RMO 2018 Tamil Nadu Problem 1 is from Geometry. We present sequential hints for this problem. Do not read all hints at one go. Try it yourself.
Let ABC be an acute-angled triangle and let D be an interior point of the line segment BC. Let the circumcircle of triangle ACD intersect AB at E (E between A and B) and let the circumcircle of triangle ABD intersect AC at F (F between A and C). Let O be the circumcenter triangle AEF. Prove that OD bisects ( \angle EDF )
Also see
Join OE and OF. What kind of quadrilateral is OEDF? (Pause here. Try it yourself.)
Note that $ EDCA$ is a cyclic quadrilateral (all of its four vertices are on a circle). Hence $ \angle ODB = \angle EAC = \angle A $ .
Similarly $AFDB $ is cyclic. Hence $\angle CDF = \angle FAB = \angle A $
This implies $ \angle EDF = 180^o - 2 \angle A $. Since O is the center of $ \Delta AEF $, $ \angle EOF = 2\times \angle EAF = 2 \times \angle A$.

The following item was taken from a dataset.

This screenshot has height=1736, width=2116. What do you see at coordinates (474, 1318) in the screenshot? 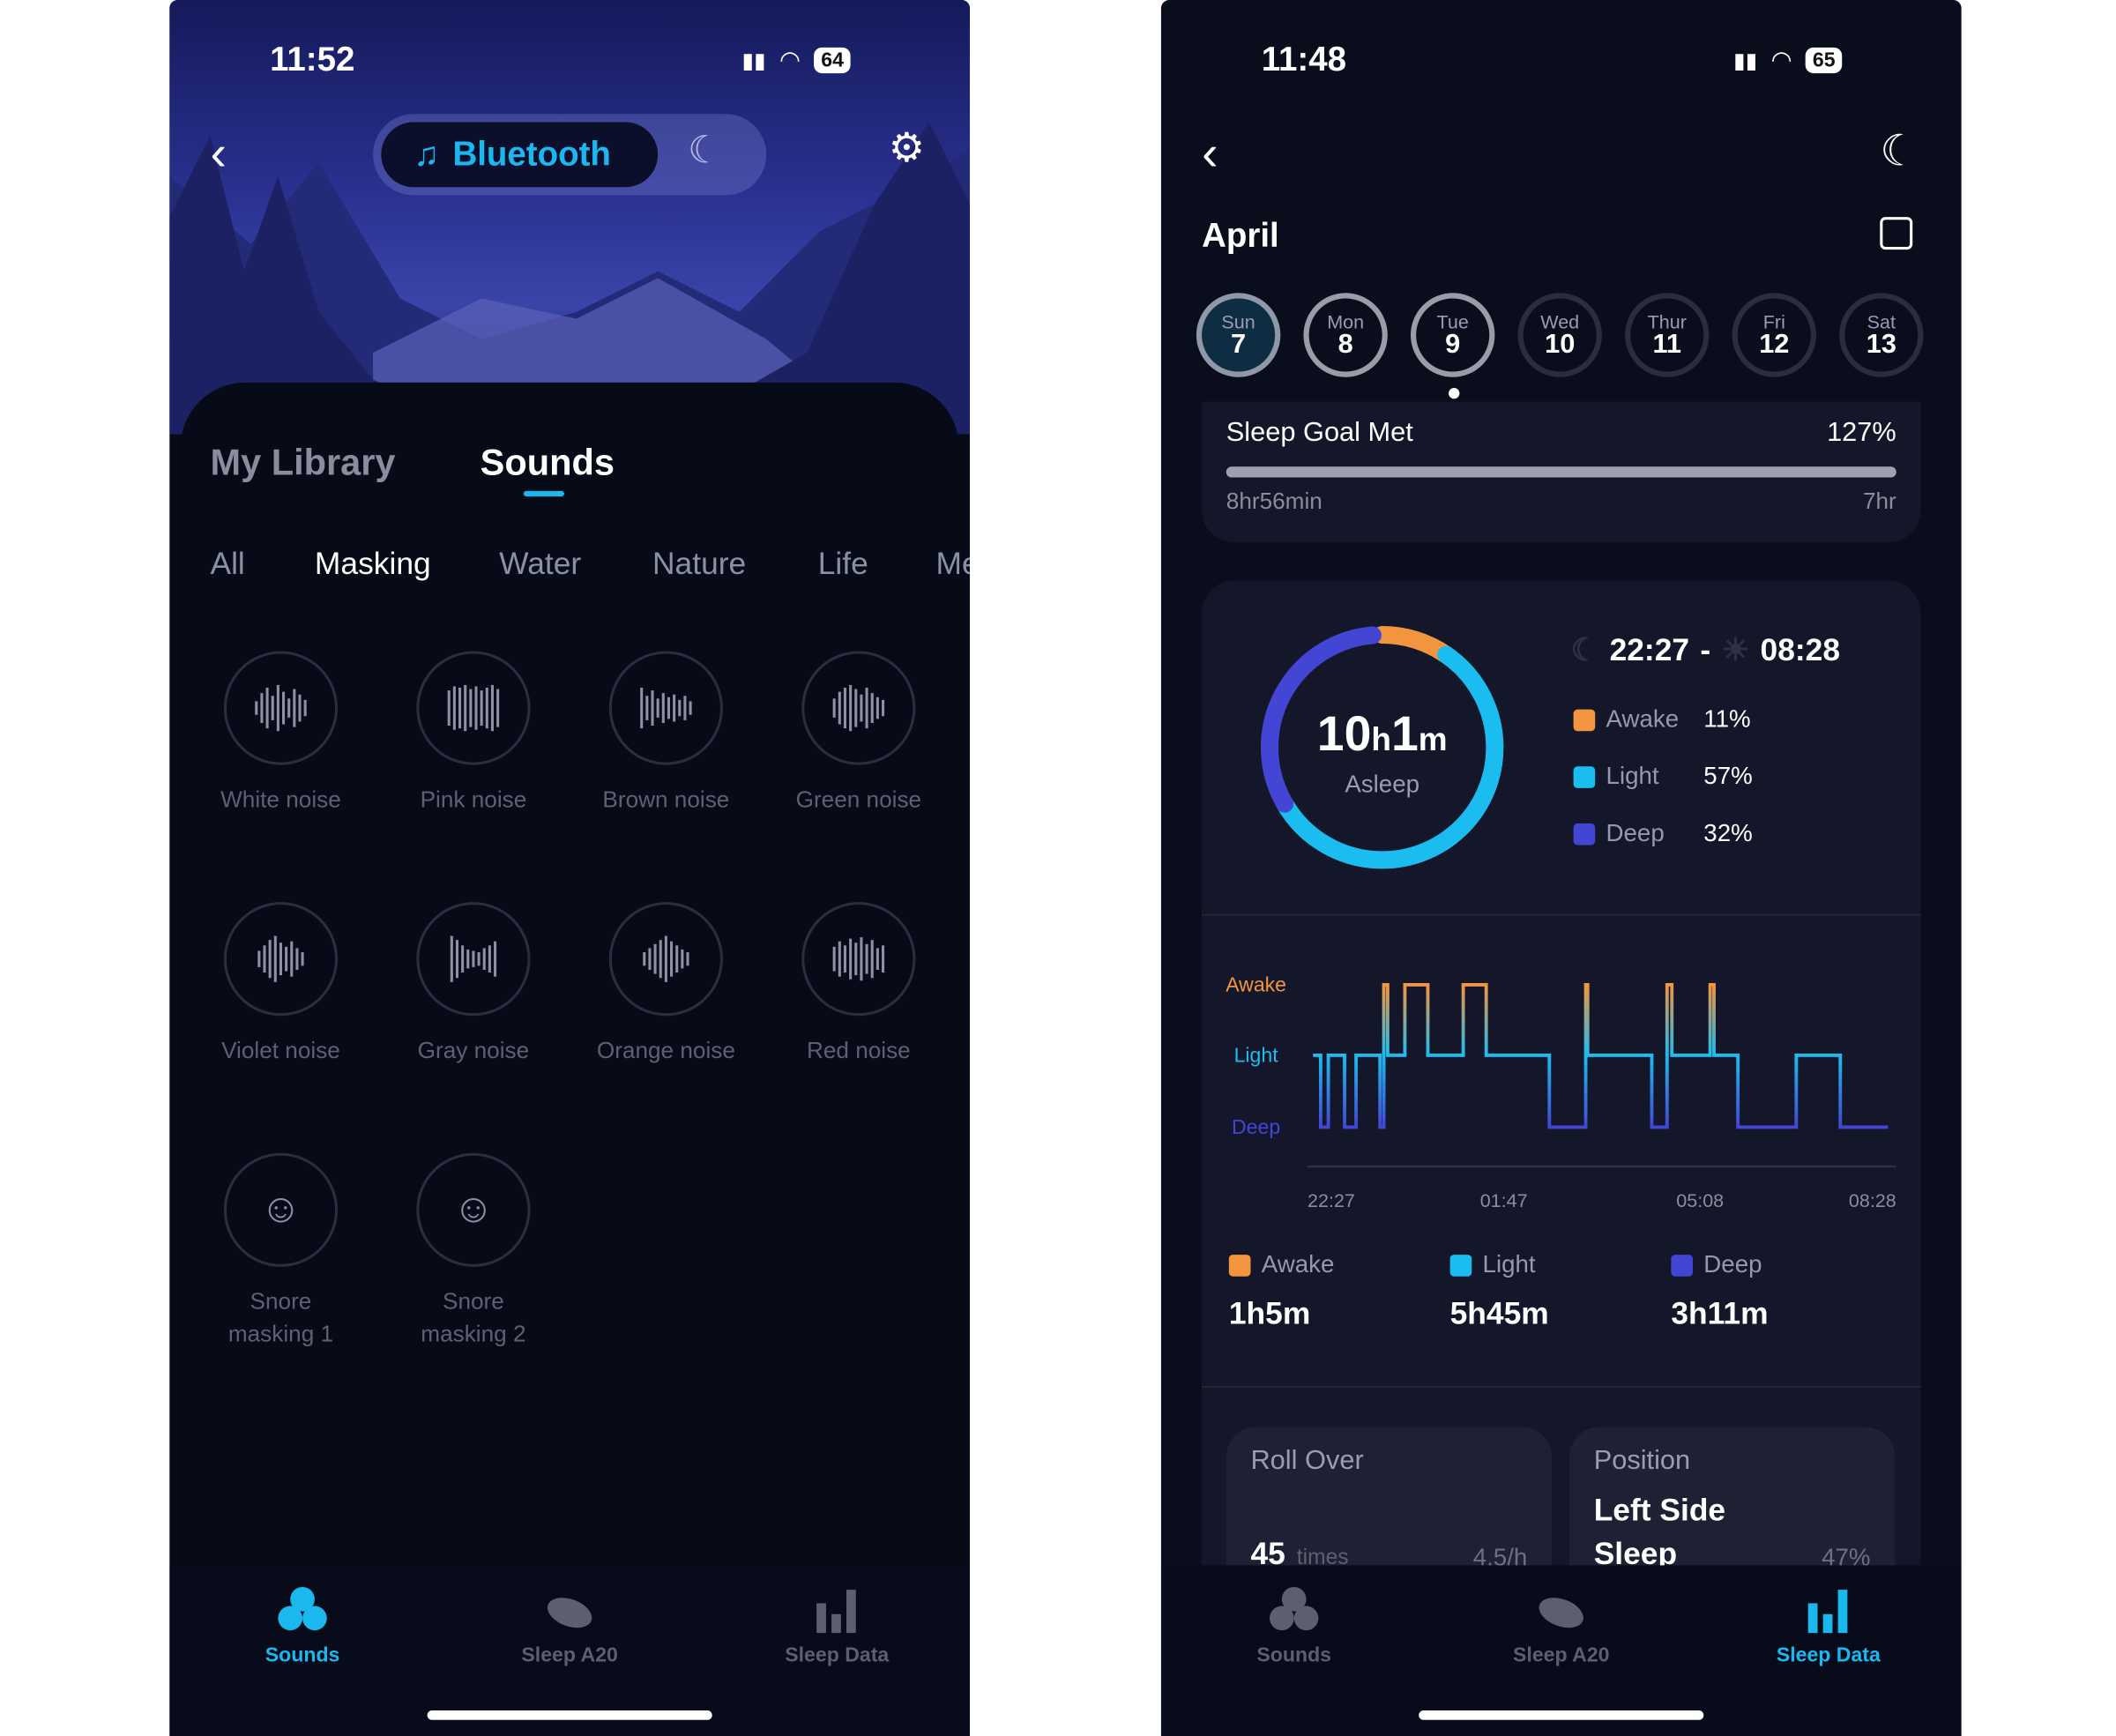
I see `sound-label: Snore masking 2` at bounding box center [474, 1318].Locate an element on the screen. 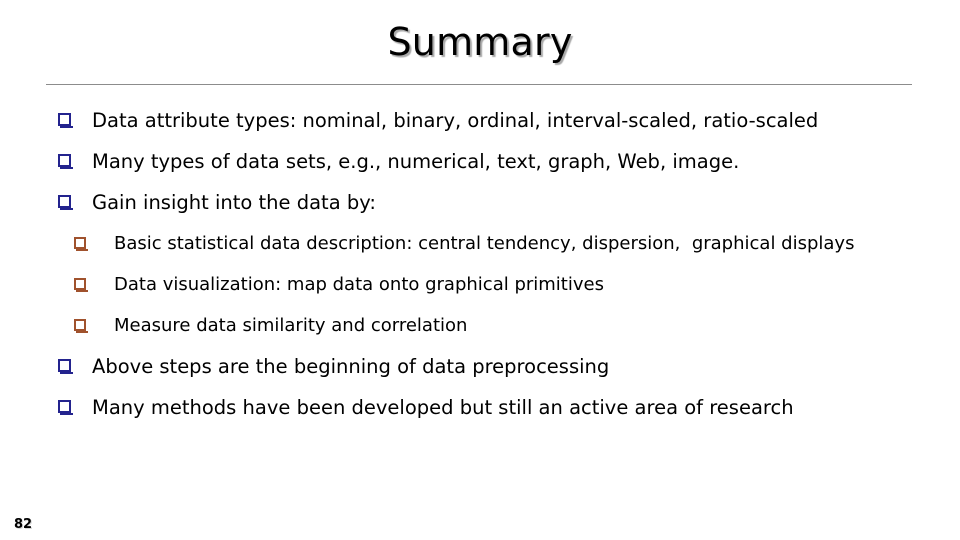  list-item: Gain insight into the data by: is located at coordinates (480, 202).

Therefore $ \angle EDF + \angle EAF = 180^o - 2 \times \angle A + 2 \times \angle A = 180^o $. This implies quadrilateral OEDF is cyclic.
OE = OF because O is the center and E, F are at the circumference of the circle passing through AEF. Therefore both are radii of the same circle.

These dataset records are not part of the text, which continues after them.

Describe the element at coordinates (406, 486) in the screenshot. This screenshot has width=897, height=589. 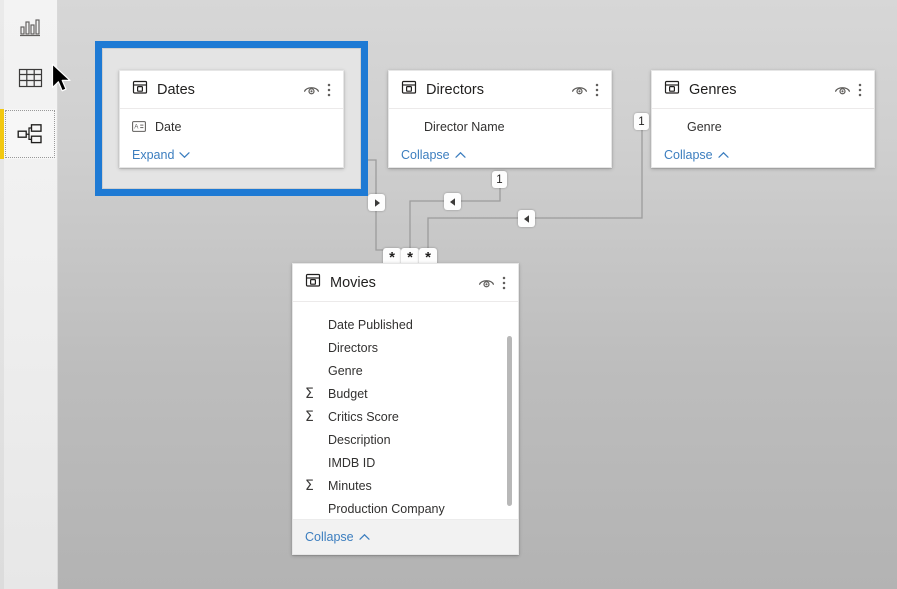
I see `field-row: Σ Minutes` at that location.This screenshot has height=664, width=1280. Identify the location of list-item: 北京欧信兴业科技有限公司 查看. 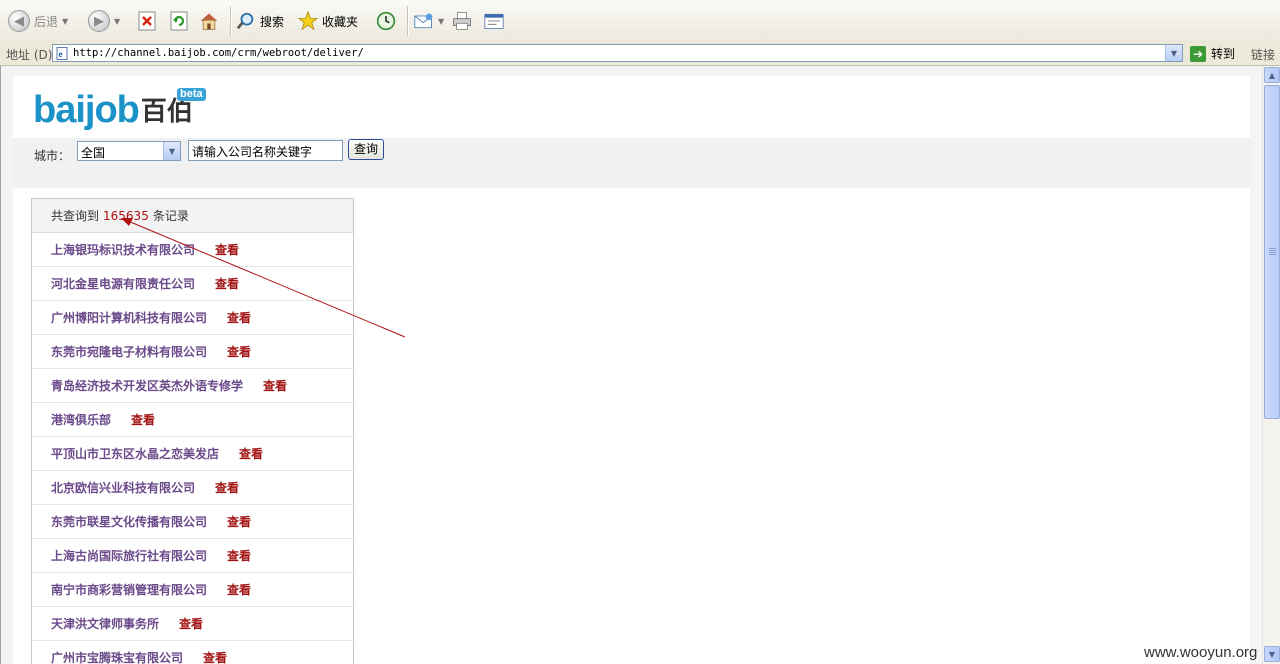
(192, 488).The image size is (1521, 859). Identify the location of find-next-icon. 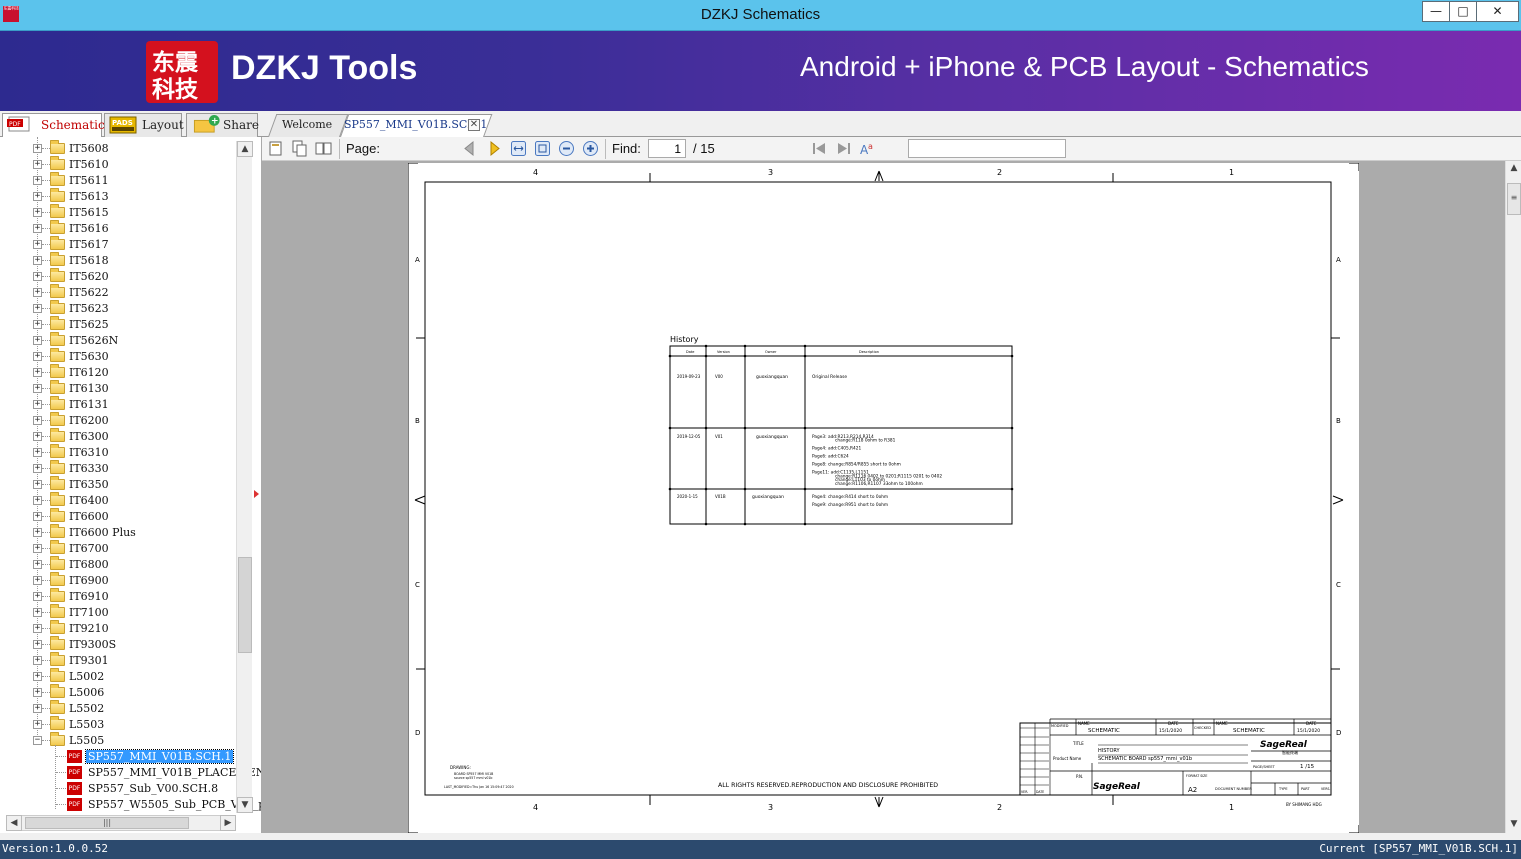
(844, 148).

This implies $ \angle OEF = \angle OFE $
Since OEDF is cyclic, hence $\angle OEF = \angle ODF $ (angle subtended by the arc OF at the circumference).
Similarly $ \angle OFE = \angle ODE $.
But $ \angle OEF = \angle OFE $ (see hint 4).
Hence $ \angle ODE = \angle ODF $. The proof is complete,